The original report found that Denver spent $3.2 million enacting ordinances that are claimed to criminalize homelessness, including the camping ban, laws enforcing curfews, limits on panhandling, and public urination. Overall, the report found the cities of Denver, Colorado Springs, Boulder, Durango, Fort Collins, and Grand Junction spent a total of $5.1 million in anti-homeless law enforcement.
“Too High A Price 2,” released in May, found that there are now 37 “anti-homeless” ordinances in effect in Denver, Colorado Springs, and Boulder, a rise of one in Colorado Springs and four in Denver.
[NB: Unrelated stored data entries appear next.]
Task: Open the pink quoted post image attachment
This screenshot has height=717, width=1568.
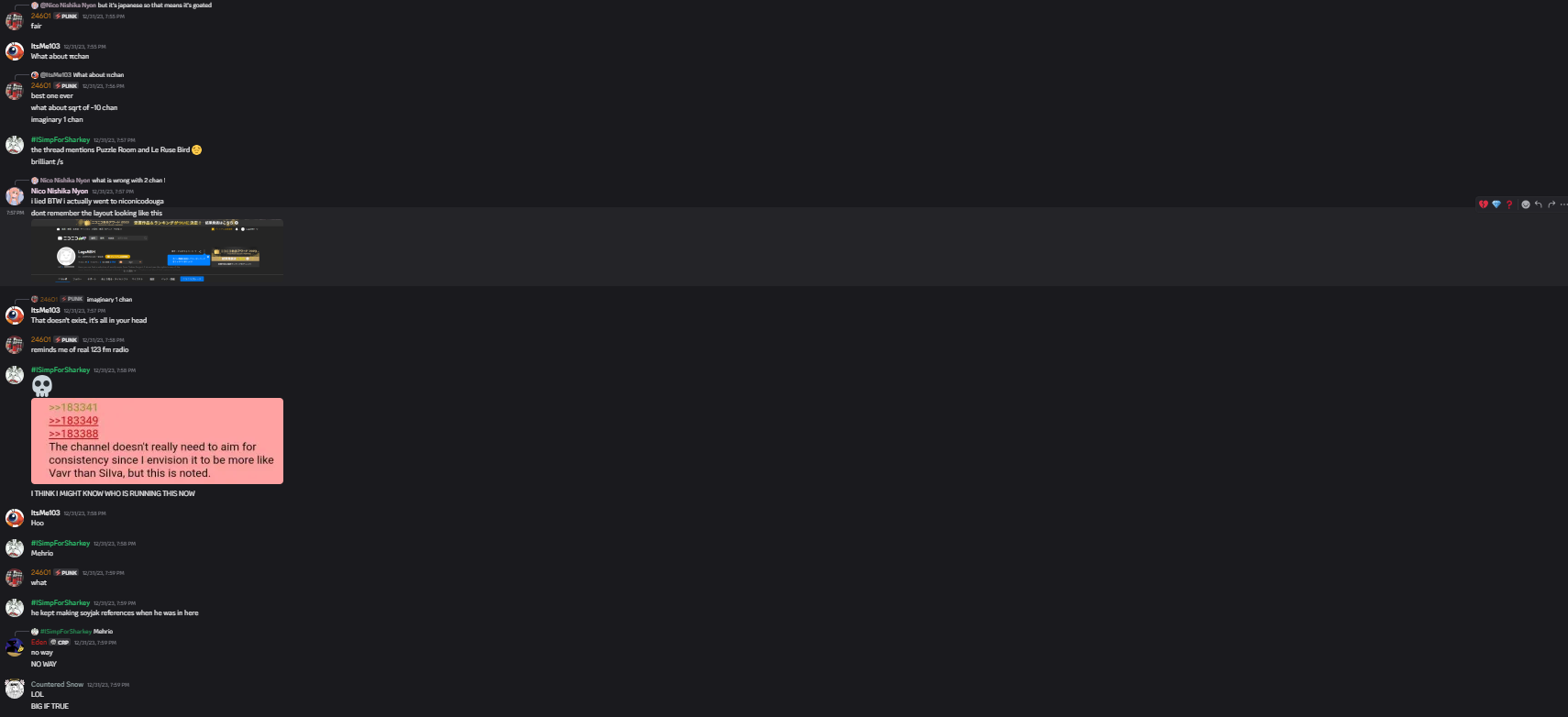Action: 157,441
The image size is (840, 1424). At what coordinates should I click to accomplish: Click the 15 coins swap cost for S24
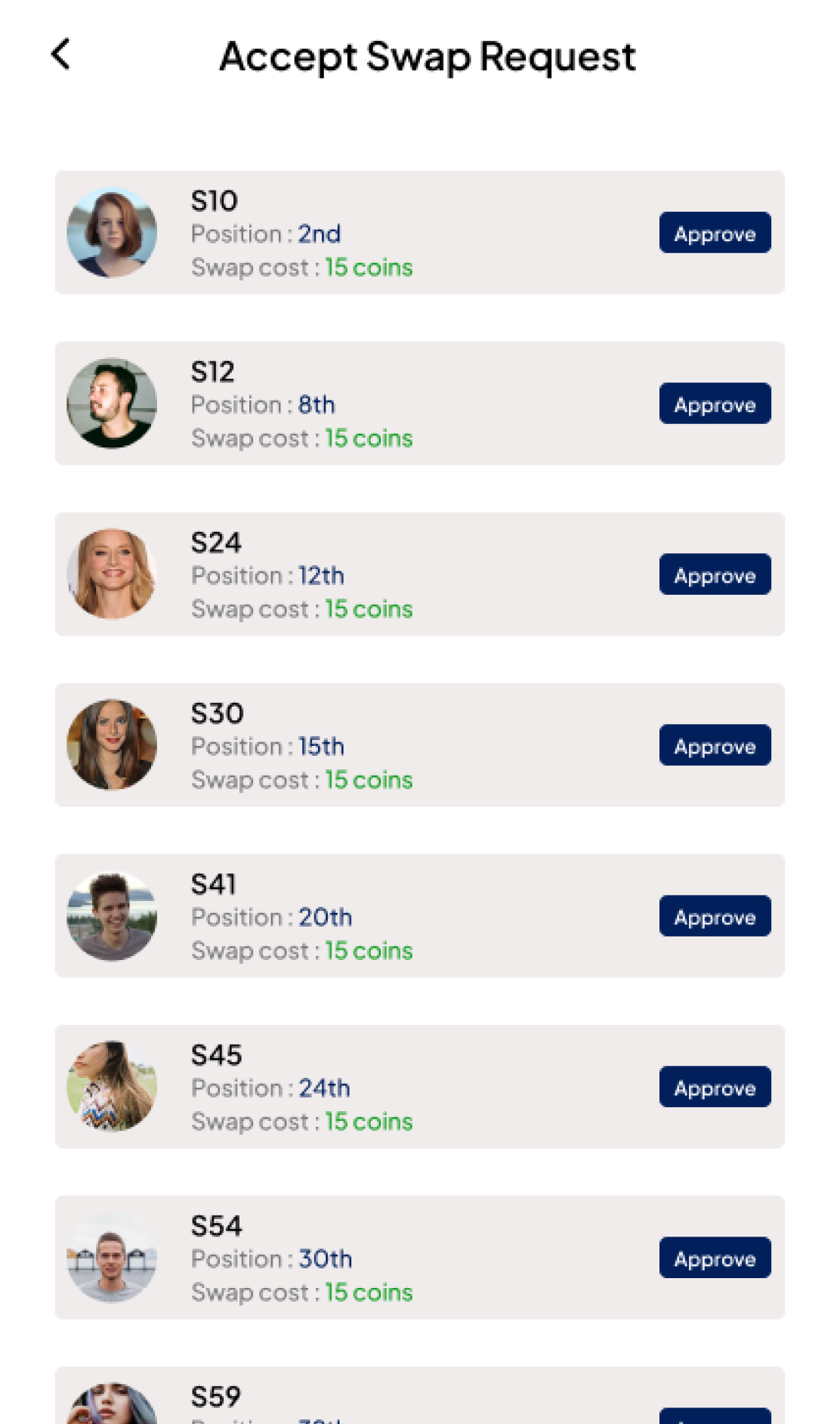[369, 609]
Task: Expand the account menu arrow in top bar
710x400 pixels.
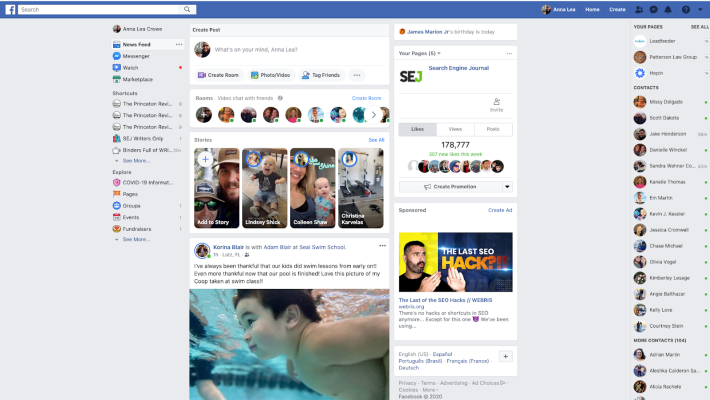Action: click(699, 9)
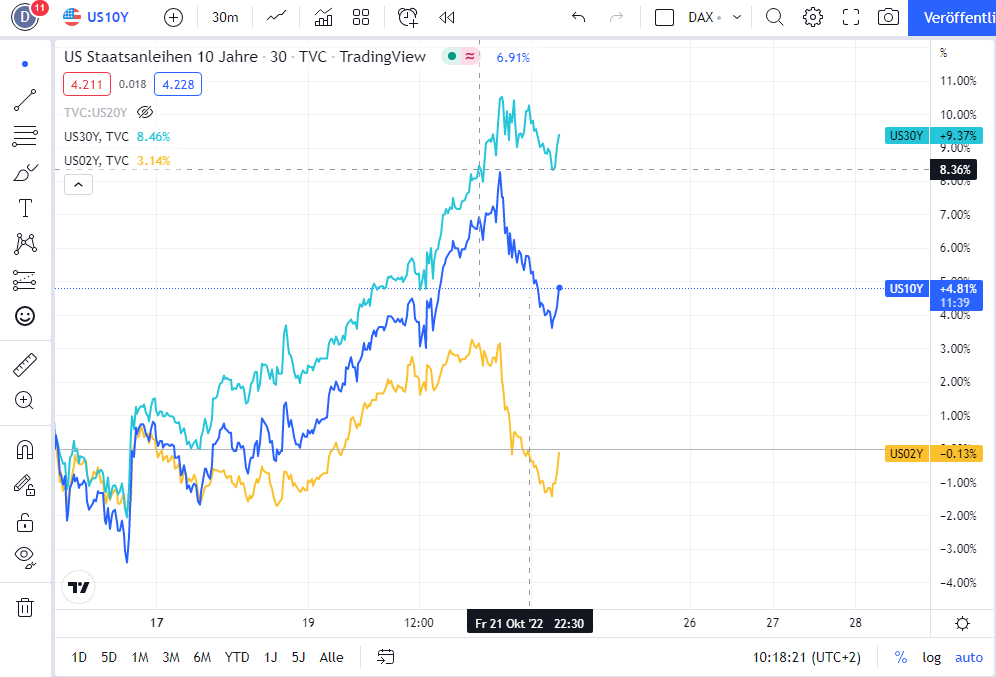Activate the magnet snap mode

click(x=25, y=450)
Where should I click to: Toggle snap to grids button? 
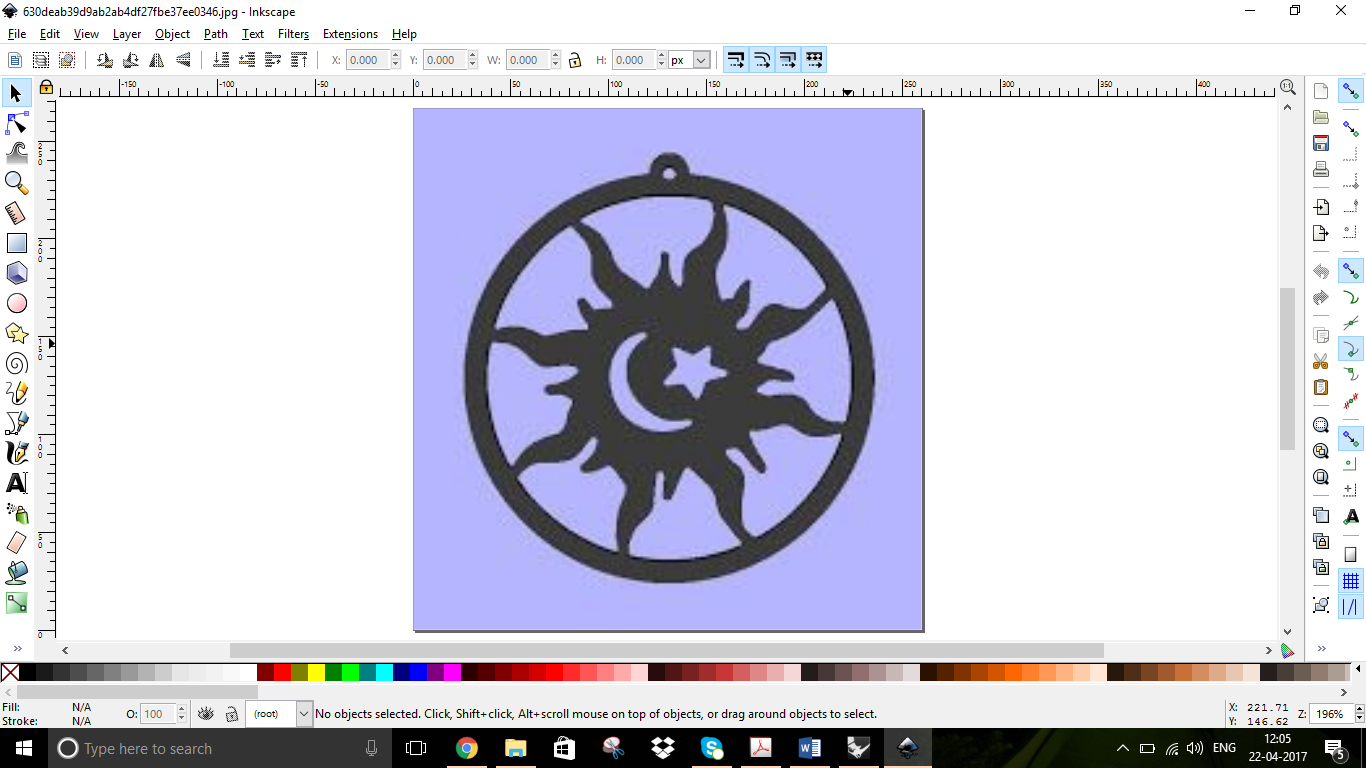(x=1351, y=581)
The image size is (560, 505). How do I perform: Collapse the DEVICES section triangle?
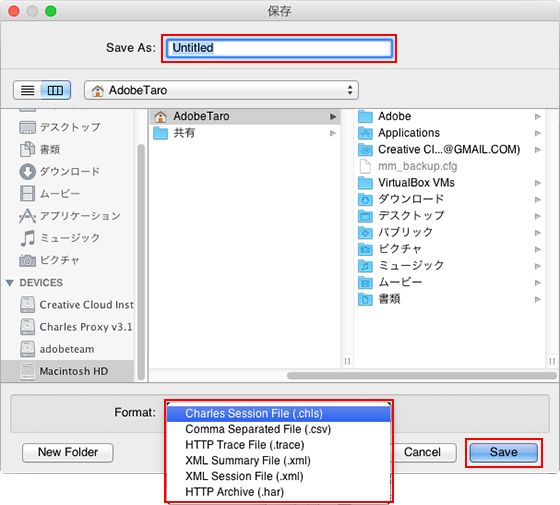click(x=10, y=283)
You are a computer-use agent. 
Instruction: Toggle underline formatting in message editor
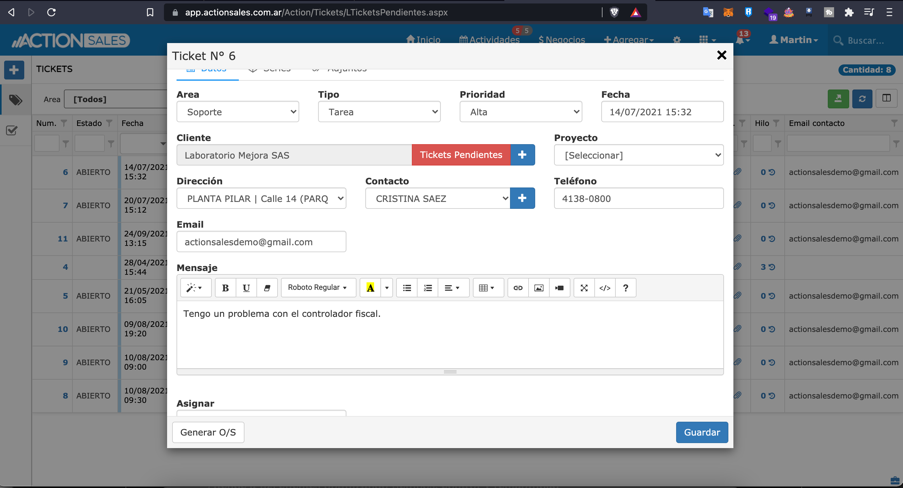point(246,288)
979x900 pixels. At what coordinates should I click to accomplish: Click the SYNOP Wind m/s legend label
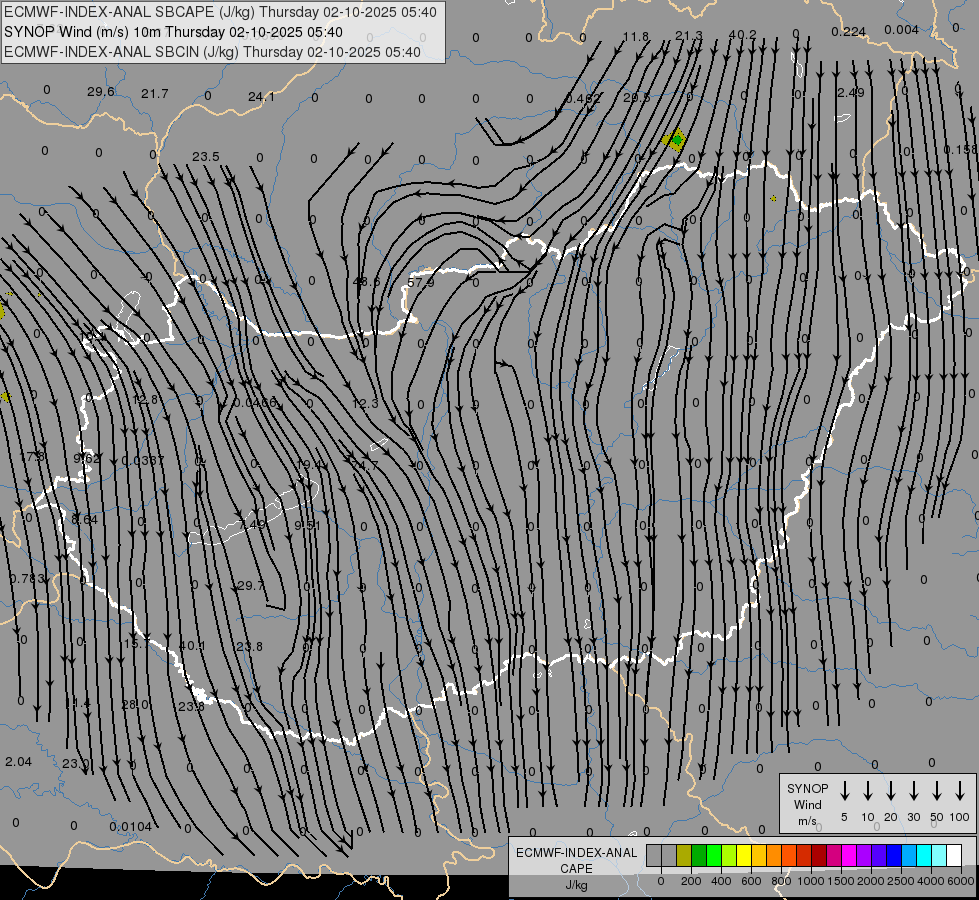[807, 804]
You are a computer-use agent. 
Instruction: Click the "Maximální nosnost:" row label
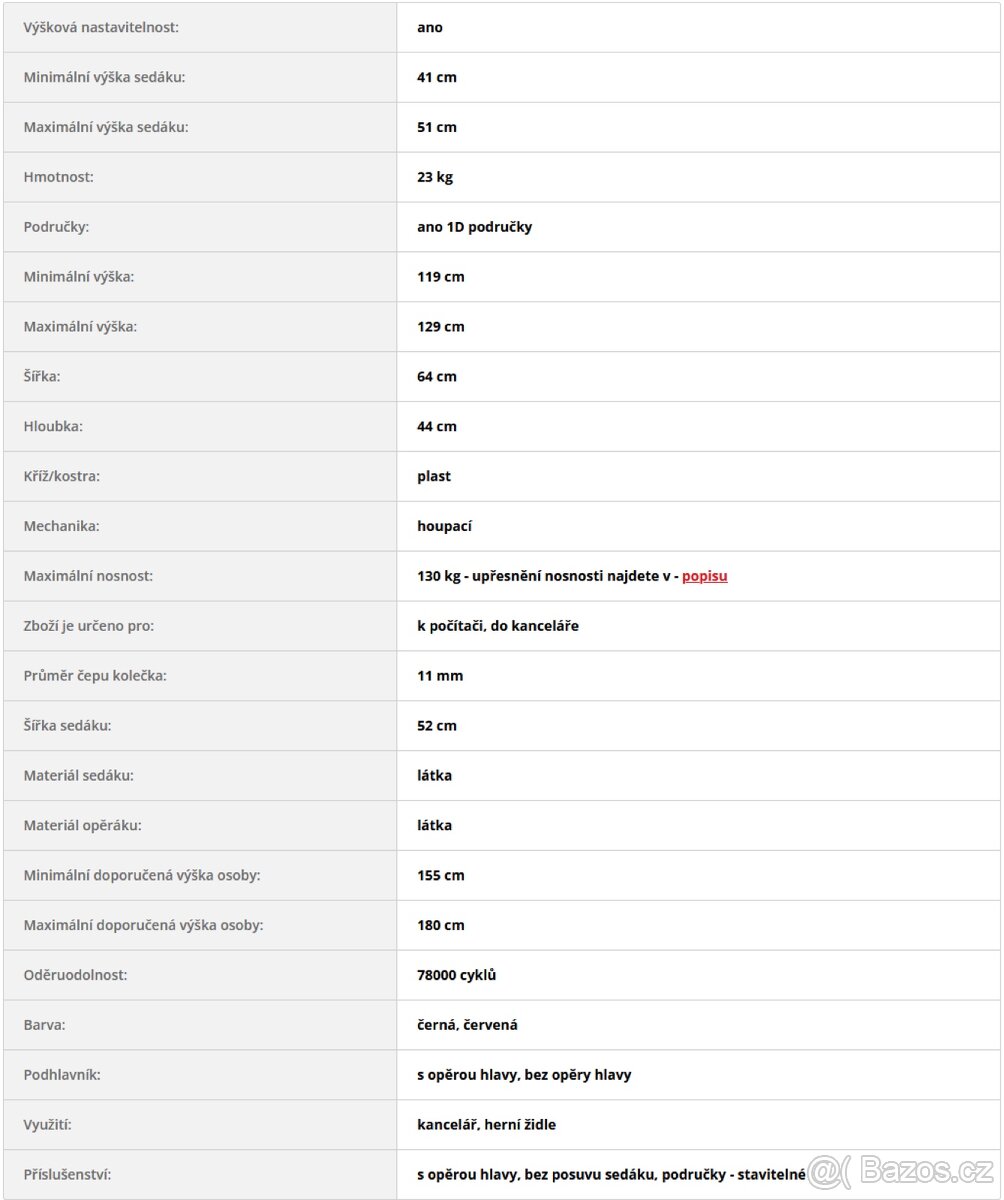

It also reported that Denver Police have increased their contact with homeless individuals by 475 percent through street checks in the past three years, and increased the number of street checks performed by 539 percent.
“Denver municipal ordinances that prohibit life sustaining activities exacerbate the difficulties of being homeless. Although some ordinances do not appear discriminatory on their face, they are, and have been, disproportionately enforced against those who are unhoused,” the report states.
However, Denver Department of Human Services spokeswoman Julie Smith contested many of the report’s findings in a statement.
“We appreciate the continued focus on homelessness by the law school, yet this report and its findings in many instances are incorrect or misleading,” Smith said.
She said that while it is true contact with the homeless by law enforcement has increased by 475 percent since 2014, the number of “move on” orders – directing people to move themselves and their belongings – increased from 2,613 in 2014 to 2,764 in 2017, an increase of 151. Meanwhile, she said move on arrests dropped by .35 percent.
“Reaching out to people experiencing homelessness and offering them shelter, food, clothing, resources, and other life-sustaining items is far from a nefarious activity,” said Smith. “It is a vested interest in the city that we check on those who stay out in the elements.”
This year’s “Too High A Price” reported that Denver issued 17,809 citations for violations under “anti-homeless” ordinances, almost 11,000 of them going to people experiencing homelessness. It also said Denver police primarily issued citations for trespassing, curfews, and closures ordinances to people experiencing homelessness, including 59 percent of all trespass ordinances in 2017 and 76.5 percent of curfews ordinances in 2017.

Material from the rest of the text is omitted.